This is one of the most useful things you have to do on servers that have been running a while and have filled up the mountpoint. So, one of the first things I do is run df -h command.
df -h
This command will give you the mount points and the percent of used space. This way you can tell where you need to start your actual investigation. See, unix/linux is a layered mounting system. At least, that is how I look at it. This layered approach allows you to overlay mount points as a directory. Well, this is like a link dir command I am not going to get into this to deep. Suffice it to say, it allows a path to point to other locations and not just one disk system. This is also possible in windows; however, that is again out of scope. Understanding this layering allows you to focus on the disk and mountpoint that is the fullest. Ok so, it may not just be the root file system on disk 1. It may be a mountpoint like /opt that is actually full. See, df -h helps you focus in on the key disk that is full.

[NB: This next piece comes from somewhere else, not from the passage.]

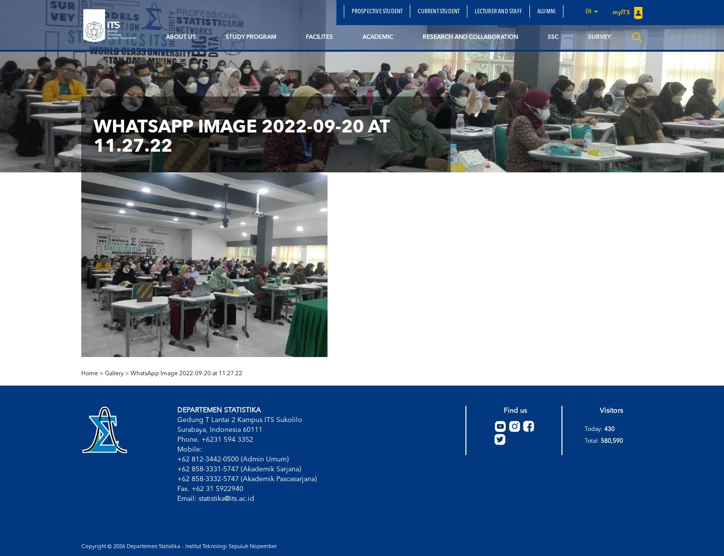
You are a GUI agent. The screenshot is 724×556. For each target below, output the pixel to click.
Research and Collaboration (470, 37)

So, running df -h like below:
df -h
This will output something like this below
root@word-02:~# df -h
Filesystem Size Used Avail Use% Mounted on
udev 3.9G 0 3.9G 0% /dev
tmpfs 795M 548K 794M 1% /run
/dev/sda1 32G 3.4G 27G 12% /
tmpfs 3.9G 136K 3.9G 1% /dev/shm
tmpfs 5.0M 0 5.0M 0% /run/lock
/dev/sda15 124M 12M 113M 10% /boot/efi
tmpfs 795M 0 795M 0% /run/user/1000
Now du Command
So, once you have identified the location you want to focus on you can go to the dir with cd command and run du command like this one below:
du -ah | sort -hr | head -5
This will produce an output like below:
root@word-02:~# cd /
root@word-02:/# du -ah | sort -hr | head -5
du: cannot access ‘./proc/46911/task/46911/fd/4’: No such file or directory
du: cannot access ‘./proc/46911/task/46911/fdinfo/4’: No such file or directory
du: cannot access ‘./proc/46911/fd/3’: No such file or directory
du: cannot access ‘./proc/46911/fdinfo/3’: No such file or directory
3.4G .
2.8G ./usr
1.2G ./usr/local/lsws
1.2G ./usr/local
961M ./usr/lib
See, from this command now you know you can focus on /usr dir. Which makes sense in this above example because that is the location where the web for this site is running. So see, this gives you a quick way to find where space is used!